Input for this task START
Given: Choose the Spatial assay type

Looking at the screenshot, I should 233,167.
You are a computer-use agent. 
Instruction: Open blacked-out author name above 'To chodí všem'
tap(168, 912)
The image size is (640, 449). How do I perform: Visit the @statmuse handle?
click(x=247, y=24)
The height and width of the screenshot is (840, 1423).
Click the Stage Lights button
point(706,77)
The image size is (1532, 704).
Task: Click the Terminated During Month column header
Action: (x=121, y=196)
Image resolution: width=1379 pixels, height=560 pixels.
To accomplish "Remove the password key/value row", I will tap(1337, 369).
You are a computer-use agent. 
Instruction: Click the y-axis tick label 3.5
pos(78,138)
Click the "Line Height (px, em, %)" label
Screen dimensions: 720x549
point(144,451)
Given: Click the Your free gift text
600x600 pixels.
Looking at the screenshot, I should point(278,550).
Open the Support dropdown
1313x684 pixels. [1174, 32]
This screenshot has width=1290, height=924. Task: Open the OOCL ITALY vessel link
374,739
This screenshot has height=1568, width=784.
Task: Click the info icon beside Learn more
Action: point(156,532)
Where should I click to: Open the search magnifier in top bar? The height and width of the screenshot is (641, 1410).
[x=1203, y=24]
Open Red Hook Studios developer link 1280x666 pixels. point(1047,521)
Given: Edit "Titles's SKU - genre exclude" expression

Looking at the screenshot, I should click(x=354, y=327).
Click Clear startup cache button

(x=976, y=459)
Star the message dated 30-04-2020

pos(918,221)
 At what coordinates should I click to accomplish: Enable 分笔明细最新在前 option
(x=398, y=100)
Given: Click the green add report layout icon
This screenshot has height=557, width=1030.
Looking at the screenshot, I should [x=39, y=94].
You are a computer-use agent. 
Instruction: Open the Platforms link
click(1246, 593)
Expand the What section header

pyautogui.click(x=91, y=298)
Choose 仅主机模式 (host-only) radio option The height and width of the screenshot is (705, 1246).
Input for this task END
Write the records out again. Each one must match exactly.

Given: Choose the Spatial assay type

Looking at the screenshot, I should 233,167.
You are a computer-use agent. 
Instruction: Open blacked-out author name above 'To chodí všem'
tap(168, 912)
The image size is (640, 449). How do I perform: Visit the @statmuse handle?
click(x=247, y=24)
The height and width of the screenshot is (840, 1423).
Click the Stage Lights button
point(706,77)
The image size is (1532, 704).
Task: Click the Terminated During Month column header
Action: (x=121, y=196)
Image resolution: width=1379 pixels, height=560 pixels.
To accomplish "Remove the password key/value row", I will tap(1337, 369).
You are a computer-use agent. 
Instruction: Click the y-axis tick label 3.5
pos(78,138)
Click the "Line Height (px, em, %)" label
Screen dimensions: 720x549
point(144,451)
Given: Click the Your free gift text
600x600 pixels.
Looking at the screenshot, I should point(278,550).
Open the Support dropdown
1313x684 pixels. [1174, 32]
This screenshot has width=1290, height=924. Task: Open the OOCL ITALY vessel link
374,739
This screenshot has height=1568, width=784.
Task: Click the info icon beside Learn more
Action: point(156,532)
Where should I click to: Open the search magnifier in top bar? The height and width of the screenshot is (641, 1410).
[x=1203, y=24]
Open Red Hook Studios developer link 1280x666 pixels. point(1047,521)
Given: Edit "Titles's SKU - genre exclude" expression

Looking at the screenshot, I should click(x=354, y=327).
Click Clear startup cache button

(x=976, y=459)
Star the message dated 30-04-2020

pos(918,221)
 At what coordinates should I click to accomplish: Enable 分笔明细最新在前 option
(x=398, y=100)
Given: Click the green add report layout icon
This screenshot has height=557, width=1030.
Looking at the screenshot, I should [x=39, y=94].
You are a computer-use agent. 
Instruction: Open the Platforms link
click(1246, 593)
Expand the What section header

pyautogui.click(x=91, y=298)
Choose 仅主机模式 (host-only) radio option The height and width of the screenshot is (705, 1246).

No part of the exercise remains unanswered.